# GIVEN PASSAGE:
______________________________
I have done as you had told me. NO

The past perfect, had told me places the past action, the telling, in relation to some other point-in-time in the past, whereas the present perfect, have done, places the past action, the doing, in relation to the present.

It is as if the parts of your sentence are standing back-to-back, preparing to duel.

I did as you had told me.

I have done as you told me.

Another very viable option is:

I did as you told me.

Another way to express the issue: a time phrase that relegates the action to the past is incompatible with the present perfect.

as you had told me interposes an implied reference point in the past, a point which the telling predated; as such, the telling is being confined to the past; it does not impinge upon or include the present, and this confinement-to-past makes that phrase temporally incompatible with the present perfect.

P.S. Compare the following:

As the specifications require, we use|have used stainless steel fasteners.

As the specifications required, we used|have used stainless steel fasteners.
______________________________
# WORK TO COMPLETE:
Can you extend the explanation of the past perfect and the present perfect, picking up after its final line? The data on this page plays no part in the work.

# RECORDED INFORMATION:
______________________________
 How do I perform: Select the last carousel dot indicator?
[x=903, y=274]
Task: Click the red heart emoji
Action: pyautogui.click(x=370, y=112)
______________________________
# THE RESPONSE:
As the specifications had required before they were revised, we used stainless steel fasteners.

we have used is not idiomatic with the sentence involving the revision to the specifications, because the past perfect confines that revision to the past. We would expect we used there, for obviously our use of stainless steel fasteners is pre-revision.

As you had instructed us before changing your order to vanilla, we have baked you a chocolate birthday cake.

That sentence makes no sense. If we knew that the order had been changed from chocolate to vanilla, why would we have baked a chocolate cake? The only way to have it make sense is to say we baked, putting the baking before the change to vanilla.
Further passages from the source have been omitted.